# Question regarding voltage difference between two unconnected batteries

#### HerrOtto

Joined Jan 26, 2024
1
If two you have two unconnected batteries (one 3 v and the other 1.5 v), would there be a 1.5 v difference between their positive terminals? I thought this at first, but I saw an example of it in a textbook and it says there is no voltage difference. Is this because there is no common ground between them?

#### crutschow

Joined Mar 14, 2008
34,455
there is no voltage difference. Is this because there is no common ground between them?
Yes, they would have to have there negative terminals connected together, so see the voltage difference at their positive terminals.
All electricity requires a complete path for use or measurement.

#### MrChips

Joined Oct 2, 2009
30,819
A voltage measurement is always with respect to a reference point.
As an analogy, it makes no sense to ask what is the mileage at New York City. You can ask what is the mileage from Boston to NYC.
With voltage measurements you have to establish your reference point.

#### Papabravo

Joined Feb 24, 2006
21,225
Remember also, that by design a voltmeter has a high impedance between the probes, so as not to disturb the circuit under test.
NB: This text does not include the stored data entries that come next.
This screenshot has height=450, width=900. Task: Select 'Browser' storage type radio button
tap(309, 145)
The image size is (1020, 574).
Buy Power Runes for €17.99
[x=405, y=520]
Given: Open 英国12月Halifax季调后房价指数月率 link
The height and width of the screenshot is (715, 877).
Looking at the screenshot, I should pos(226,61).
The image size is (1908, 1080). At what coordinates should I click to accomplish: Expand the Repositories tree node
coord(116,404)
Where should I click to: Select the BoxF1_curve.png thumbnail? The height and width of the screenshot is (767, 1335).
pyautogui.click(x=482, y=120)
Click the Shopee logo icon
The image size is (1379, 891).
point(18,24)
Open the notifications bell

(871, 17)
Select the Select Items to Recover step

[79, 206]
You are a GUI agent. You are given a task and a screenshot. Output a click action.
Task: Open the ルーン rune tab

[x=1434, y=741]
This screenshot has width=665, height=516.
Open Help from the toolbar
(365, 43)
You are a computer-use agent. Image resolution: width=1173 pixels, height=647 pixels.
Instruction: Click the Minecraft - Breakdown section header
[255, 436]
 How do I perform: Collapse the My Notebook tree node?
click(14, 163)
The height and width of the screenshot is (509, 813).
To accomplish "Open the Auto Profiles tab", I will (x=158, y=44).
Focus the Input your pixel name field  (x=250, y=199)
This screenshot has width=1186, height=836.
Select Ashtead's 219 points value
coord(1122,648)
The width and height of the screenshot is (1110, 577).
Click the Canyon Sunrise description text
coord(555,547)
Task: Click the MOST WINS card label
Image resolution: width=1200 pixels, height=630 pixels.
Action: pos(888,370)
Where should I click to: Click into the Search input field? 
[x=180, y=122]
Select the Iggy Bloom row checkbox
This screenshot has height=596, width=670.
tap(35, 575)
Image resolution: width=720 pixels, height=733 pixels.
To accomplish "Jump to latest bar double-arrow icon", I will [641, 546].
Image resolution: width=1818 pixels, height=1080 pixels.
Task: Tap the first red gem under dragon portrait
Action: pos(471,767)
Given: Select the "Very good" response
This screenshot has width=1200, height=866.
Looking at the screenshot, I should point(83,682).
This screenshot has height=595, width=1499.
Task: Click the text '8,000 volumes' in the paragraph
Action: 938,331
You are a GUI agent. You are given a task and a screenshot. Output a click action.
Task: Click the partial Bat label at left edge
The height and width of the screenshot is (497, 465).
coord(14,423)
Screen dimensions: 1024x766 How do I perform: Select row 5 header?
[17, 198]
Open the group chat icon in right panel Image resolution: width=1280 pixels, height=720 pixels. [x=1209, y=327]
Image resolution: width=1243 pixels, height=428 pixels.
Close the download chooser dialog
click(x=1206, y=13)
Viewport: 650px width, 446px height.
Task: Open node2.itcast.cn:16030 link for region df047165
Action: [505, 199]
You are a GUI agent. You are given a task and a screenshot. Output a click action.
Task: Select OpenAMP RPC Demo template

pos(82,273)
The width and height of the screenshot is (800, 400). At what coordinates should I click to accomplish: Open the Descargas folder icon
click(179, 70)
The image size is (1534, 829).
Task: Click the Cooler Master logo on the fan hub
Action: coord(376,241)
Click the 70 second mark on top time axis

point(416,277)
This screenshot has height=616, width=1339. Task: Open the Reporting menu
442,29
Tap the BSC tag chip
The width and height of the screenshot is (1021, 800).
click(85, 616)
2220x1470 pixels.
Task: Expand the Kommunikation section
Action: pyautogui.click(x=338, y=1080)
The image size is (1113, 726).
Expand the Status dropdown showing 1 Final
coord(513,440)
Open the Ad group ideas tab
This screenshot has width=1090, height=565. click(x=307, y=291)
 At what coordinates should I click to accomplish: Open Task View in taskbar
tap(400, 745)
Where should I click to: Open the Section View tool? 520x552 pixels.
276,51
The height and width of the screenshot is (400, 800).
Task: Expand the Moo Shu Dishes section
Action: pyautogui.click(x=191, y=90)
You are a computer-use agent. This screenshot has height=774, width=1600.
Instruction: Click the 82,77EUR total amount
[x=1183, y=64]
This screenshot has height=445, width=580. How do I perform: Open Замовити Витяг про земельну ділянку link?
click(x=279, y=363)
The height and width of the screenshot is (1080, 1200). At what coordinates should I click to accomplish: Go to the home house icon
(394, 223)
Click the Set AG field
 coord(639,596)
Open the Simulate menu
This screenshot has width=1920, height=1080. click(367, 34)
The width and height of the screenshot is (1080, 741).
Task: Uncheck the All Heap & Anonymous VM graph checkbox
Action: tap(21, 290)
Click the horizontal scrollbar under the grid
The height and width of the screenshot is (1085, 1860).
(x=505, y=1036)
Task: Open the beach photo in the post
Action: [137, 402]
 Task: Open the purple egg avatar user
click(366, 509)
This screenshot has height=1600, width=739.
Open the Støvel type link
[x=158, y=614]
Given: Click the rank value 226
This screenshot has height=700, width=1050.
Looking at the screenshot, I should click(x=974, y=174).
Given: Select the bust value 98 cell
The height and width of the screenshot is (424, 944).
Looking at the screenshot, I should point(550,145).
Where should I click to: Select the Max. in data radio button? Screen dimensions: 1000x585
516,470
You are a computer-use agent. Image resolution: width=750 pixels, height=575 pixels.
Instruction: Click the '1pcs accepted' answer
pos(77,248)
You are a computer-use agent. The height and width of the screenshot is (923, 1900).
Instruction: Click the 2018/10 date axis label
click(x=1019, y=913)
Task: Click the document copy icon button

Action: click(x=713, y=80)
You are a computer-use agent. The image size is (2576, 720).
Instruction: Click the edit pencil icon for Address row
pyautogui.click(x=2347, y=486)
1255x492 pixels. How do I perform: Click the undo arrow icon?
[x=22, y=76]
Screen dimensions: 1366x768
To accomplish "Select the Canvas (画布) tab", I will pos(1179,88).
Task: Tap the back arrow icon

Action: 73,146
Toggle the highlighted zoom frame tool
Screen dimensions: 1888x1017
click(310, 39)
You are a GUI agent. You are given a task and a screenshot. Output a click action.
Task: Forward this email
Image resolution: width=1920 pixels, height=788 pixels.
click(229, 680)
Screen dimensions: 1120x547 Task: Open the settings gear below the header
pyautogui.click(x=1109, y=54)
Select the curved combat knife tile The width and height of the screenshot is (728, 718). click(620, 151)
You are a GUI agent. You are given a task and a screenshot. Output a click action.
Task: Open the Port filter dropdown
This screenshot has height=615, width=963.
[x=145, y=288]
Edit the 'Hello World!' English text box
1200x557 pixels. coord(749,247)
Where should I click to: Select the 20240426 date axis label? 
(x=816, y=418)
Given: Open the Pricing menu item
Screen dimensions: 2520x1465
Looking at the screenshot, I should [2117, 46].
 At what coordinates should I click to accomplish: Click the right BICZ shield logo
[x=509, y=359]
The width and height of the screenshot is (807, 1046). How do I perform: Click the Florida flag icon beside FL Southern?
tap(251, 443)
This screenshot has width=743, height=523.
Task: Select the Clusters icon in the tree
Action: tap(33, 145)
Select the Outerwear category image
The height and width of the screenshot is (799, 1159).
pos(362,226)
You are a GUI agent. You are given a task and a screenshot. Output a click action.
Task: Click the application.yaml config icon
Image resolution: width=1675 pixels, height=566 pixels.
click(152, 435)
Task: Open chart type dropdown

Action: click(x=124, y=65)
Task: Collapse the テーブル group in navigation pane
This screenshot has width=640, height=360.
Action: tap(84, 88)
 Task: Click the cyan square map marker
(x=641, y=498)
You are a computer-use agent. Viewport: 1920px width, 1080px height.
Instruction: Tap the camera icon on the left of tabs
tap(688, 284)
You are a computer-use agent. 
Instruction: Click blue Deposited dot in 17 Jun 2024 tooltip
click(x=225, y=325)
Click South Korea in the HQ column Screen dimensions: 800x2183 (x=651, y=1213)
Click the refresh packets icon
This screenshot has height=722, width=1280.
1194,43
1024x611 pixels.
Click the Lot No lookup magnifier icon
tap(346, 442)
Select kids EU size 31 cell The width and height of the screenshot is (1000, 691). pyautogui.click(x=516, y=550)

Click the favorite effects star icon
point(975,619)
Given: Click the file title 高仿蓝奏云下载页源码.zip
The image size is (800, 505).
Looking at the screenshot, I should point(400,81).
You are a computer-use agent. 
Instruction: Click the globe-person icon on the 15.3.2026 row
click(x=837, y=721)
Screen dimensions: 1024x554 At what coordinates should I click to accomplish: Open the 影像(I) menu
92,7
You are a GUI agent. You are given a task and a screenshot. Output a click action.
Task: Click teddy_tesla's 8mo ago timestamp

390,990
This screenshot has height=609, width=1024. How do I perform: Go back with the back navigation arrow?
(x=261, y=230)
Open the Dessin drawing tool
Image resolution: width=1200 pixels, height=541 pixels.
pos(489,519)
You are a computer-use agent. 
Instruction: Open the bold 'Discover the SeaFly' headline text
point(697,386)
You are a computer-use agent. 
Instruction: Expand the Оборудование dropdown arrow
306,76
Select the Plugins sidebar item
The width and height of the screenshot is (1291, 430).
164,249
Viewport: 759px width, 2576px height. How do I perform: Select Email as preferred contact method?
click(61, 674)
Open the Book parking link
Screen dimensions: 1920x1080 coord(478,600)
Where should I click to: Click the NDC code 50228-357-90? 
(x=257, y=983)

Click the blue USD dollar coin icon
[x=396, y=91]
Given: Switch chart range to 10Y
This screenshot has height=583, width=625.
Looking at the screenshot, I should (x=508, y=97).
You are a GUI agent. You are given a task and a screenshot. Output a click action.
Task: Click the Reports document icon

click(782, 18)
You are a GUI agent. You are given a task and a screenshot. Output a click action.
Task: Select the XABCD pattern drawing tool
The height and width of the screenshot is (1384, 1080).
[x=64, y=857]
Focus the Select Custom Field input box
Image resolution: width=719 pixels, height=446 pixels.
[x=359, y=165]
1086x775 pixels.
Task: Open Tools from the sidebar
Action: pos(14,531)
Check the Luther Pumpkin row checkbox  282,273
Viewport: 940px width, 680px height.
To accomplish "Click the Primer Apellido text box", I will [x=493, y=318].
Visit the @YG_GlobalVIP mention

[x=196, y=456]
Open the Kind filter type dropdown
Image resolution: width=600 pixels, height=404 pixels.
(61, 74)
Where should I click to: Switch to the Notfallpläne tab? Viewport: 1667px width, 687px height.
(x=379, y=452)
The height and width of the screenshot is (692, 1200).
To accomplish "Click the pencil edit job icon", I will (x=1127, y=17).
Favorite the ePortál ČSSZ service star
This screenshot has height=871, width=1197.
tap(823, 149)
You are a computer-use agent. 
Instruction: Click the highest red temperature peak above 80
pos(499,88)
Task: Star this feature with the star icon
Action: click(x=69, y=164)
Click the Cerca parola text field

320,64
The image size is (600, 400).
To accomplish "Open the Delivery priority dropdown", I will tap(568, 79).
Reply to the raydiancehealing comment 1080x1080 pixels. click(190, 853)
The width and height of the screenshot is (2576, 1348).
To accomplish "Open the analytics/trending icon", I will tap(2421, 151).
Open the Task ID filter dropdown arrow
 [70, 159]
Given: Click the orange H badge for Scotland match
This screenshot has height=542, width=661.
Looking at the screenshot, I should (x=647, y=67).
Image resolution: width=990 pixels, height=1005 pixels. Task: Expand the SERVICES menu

Current still needs a complete path to flow.

#### WBahn

Joined Mar 31, 2012
30,065
If two you have two unconnected batteries (one 3 v and the other 1.5 v), would there be a 1.5 v difference between their positive terminals? I thought this at first, but I saw an example of it in a textbook and it says there is no voltage difference. Is this because there is no common ground between them?
There is a voltage difference between them, but to determine it you need to determine what the electric field is along some path between them and then integrate it along that path.

However, the electric field is so delicate that anything you do to determine it will change it. Therefore, for all practical purposes, the voltage difference is indeterminate. This changes when there is something, along some path, that will establish a firmer electric field along it.